Wie man merkt, ich bin begeistert. Im Internet lass ich einige Kritiken, die dem Film eine zu große Ähnlichkeit zu dem französischen Oscar-Kandiaten „Ein Prophet“ vorwarfen. Nun, ich kenne „Ein Prophet“ bisher noch nicht (werde ich aber sicherlich nachholen), darum kann ich dazu nichts sagen. „R“ wird zumindest auf meiner Jahresbestenliste 2010 ganz weit vorne zu finden sein.
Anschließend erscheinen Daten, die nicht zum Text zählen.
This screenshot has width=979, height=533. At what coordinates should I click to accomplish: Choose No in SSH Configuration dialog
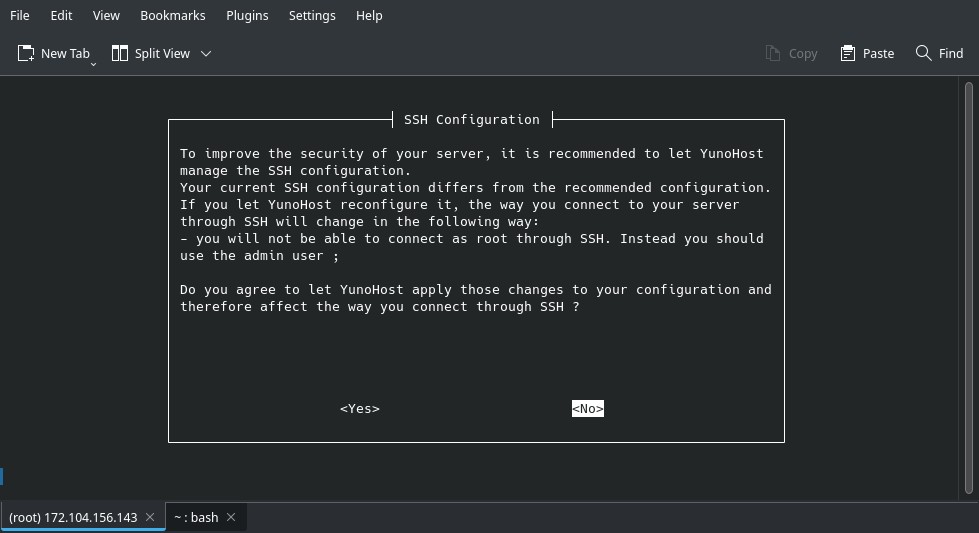(588, 408)
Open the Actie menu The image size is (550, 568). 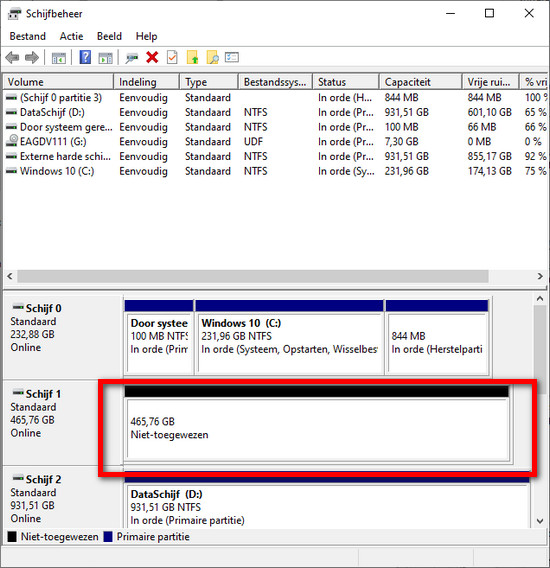(x=71, y=36)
Somit hatten die 52. Nordischen Filmtage für mich den perfekten Abschluss gefunden und ich wollte das nicht durch noch einen Film gefährden (zudem ich sonst wohl auch meine Ehe aufs Spiel gesetzt hätte). Um 14:10 verließ mein Zug Lübeck Richtung Hamburg, von wo aus es dann mit dem Metronom nach Hause ging.
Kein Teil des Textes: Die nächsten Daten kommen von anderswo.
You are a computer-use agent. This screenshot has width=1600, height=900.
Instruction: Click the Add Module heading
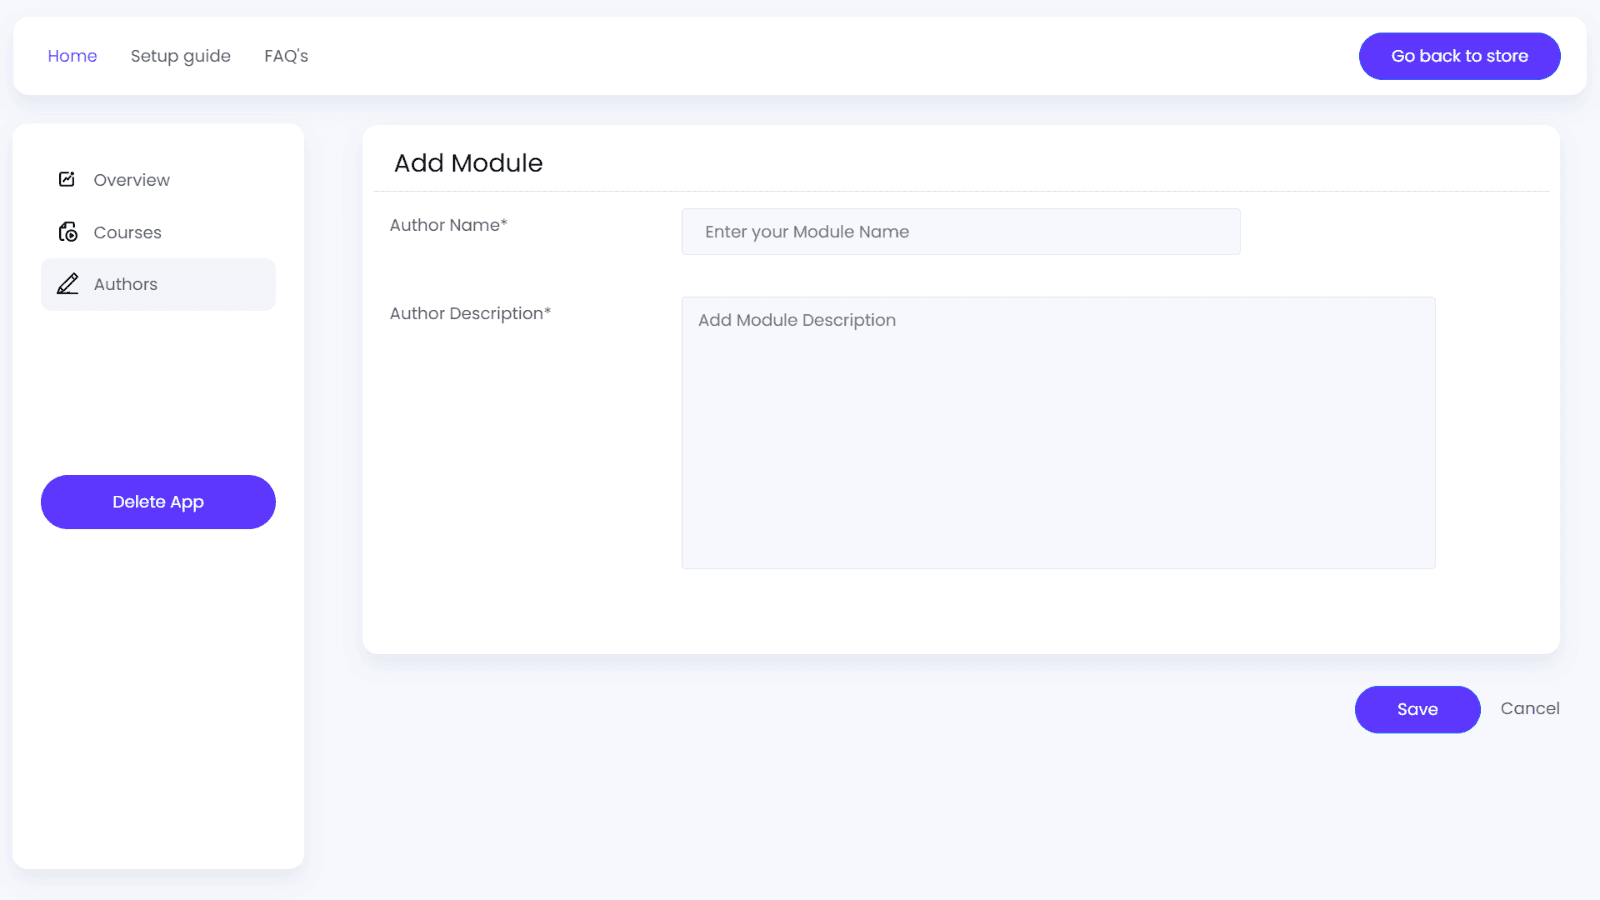coord(468,163)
Mein Fazit: Nach meinem ersten Mal auf den Nordischen Filmtagen bin doch sehr positiv überrascht. Nicht nur von der schönen Atmosphäre während des Festivals, sondern auch von der Qualität der Filmauswahl. Ich hatte bei meinen neun Spielfilmen keinen einzigen echten Totalausfall, wie man es ja bei anderen Filmfestivals immer wieder der Fall ist. Vielleicht hatte auch dieses Mal einfach nur ein gutes Näschen oder der diesjährige skandinavische Jahrgang zeichnete sich eh durch eine hohe Güte aus. Da fehlt mir der Vergleich zu den Vorjahren. Das Einzige, was mich etwas wurmt – aber das ist allein mein eigenes Verschulden – ist die Tatsache, dass ich mir durch meinen selbst auferlegten, engen Zeitplan keine Chance eingeräumt hatte, in die Retrospektive zu gehen und Christina Lindberg zu treffen. Aber gut, man kann nicht alles haben. Leider. Auf jeden Fall war Lübeck eine Reise wert – nicht nur wegen des Filmfestivals, sondern auch wegen der schönen und sympathischen Stadt. Meine Frau und ich planen auf jeden Fall im Frühjahr dort ein „echtes“ Urlaubswochende ganz ohne Kino zu verbringen. Und ich selber hoffe, dass ich auch im nächsten Jahr wieder Gast bei den, dann 53., Nordischen Filmtagen sein kann.